Unlike earlier rounds, matches were played on neutral grounds on Sunday, 8 April 2001.

8 April 2001
13:30
Arsenal (1) 2-1 Tottenham Hotspur (1)
  Arsenal (1): Vieira 33', Pires 74'
  Tottenham Hotspur (1): Doherty 14'
----
8 April 2001
16:00
Wycombe Wanderers (3) 1-2 Liverpool (1)
  Wycombe Wanderers (3): Ryan 88'
  Liverpool (1): Heskey 78', Fowler 83'

==Final==

A 72nd-minute goal by Freddie Ljungberg looked to have won the trophy for Arsenal and ended their three-year trophy drought, but two late goals from Michael Owen gave the trophy to a Liverpool side who had already won the League Cup and would then go on to win the UEFA Cup as well. This success made Liverpool only the second side to win the FA Cup and League Cup in the same season - the first being Arsenal in 1993. This was the beginning of a streak in which Arsenal reached the final four times out of five, winning three of those.
12 May 2001
Arsenal 1-2 Liverpool
  Arsenal: Ljungberg 72'
  Liverpool: Owen 83', 88'

==Media coverage==
In the United Kingdom, ITV were the free to air broadcasters for the fourth consecutive and final season before the BBC regained it while Sky Sports were the subscription broadcasters for the thirteenth consecutive season.

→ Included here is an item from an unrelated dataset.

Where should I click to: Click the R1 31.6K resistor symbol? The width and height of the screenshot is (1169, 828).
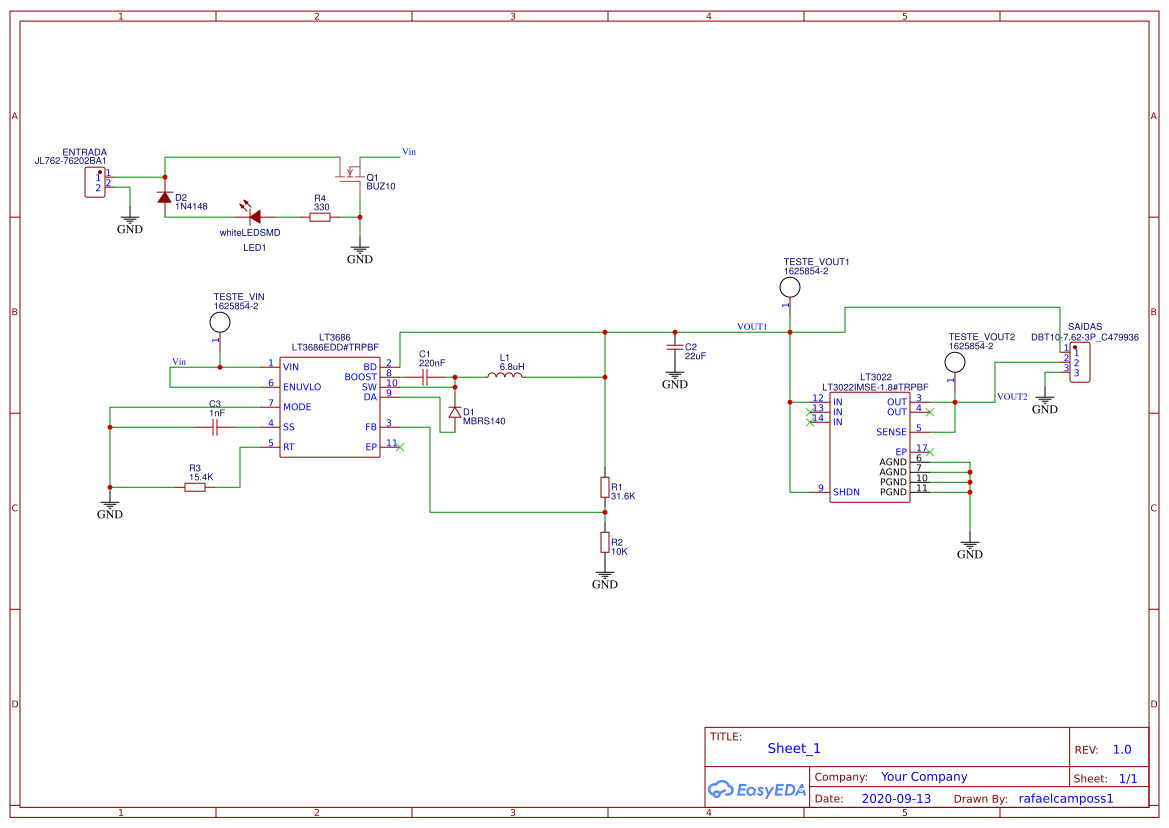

The matches shown live on ITV Sport were:
- Newcastle United 1-1 Aston Villa (R3)
- Manchester United 0-1 West Ham United (R4)
- Liverpool 4-2 Manchester City (R5)
- Tranmere Rovers 2-4 Liverpool (QF)
- Wycombe Wanderers 1-2 Liverpool (SF)
- Arsenal 1-2 Liverpool (Final)

The matches shown live on Sky Sports were:
- Luton Town 1-0 Rushden & Diamonds (R1)
- Cardiff City 5-1 Bristol Rovers (R1)
- Nuneaton Borough 1-0 Stoke City (R1 Replay)
- Walsall 2-1 Barnet (R2)
- Blackpool 0-1 Yeovil Town (R2)
- Leyton Orient 3-2 Northwich Victoria (R2 Replay)
- Fulham 1-2 Manchester United (R3)
- Bradford City 0-1 Middlesbrough (R3)
- Leeds United 0-2 Liverpool (R4)
- Gillingham 2-4 Chelsea (R4)
- Kingstonian 0-1 Bristol City (R4 Replay)
- Sunderland 0-1 West Ham United (R5)
- Arsenal 3-1 Chelsea (R5)
- Tranmere Rovers 4-3 Southampton (R5 Replay)
- West Ham United 2-3 Tottenham Hotspur (QF)
- Arsenal 2-1 Tottenham Hotspur (SF)
- Arsenal 1-2 Liverpool (Final)

The third round replay between Dagenham & Redbridge vs. Charlton Athletic was originally scheduled to be on Sky Sports on 17 January 2001, but because of a frozen pitch, the game was postponed.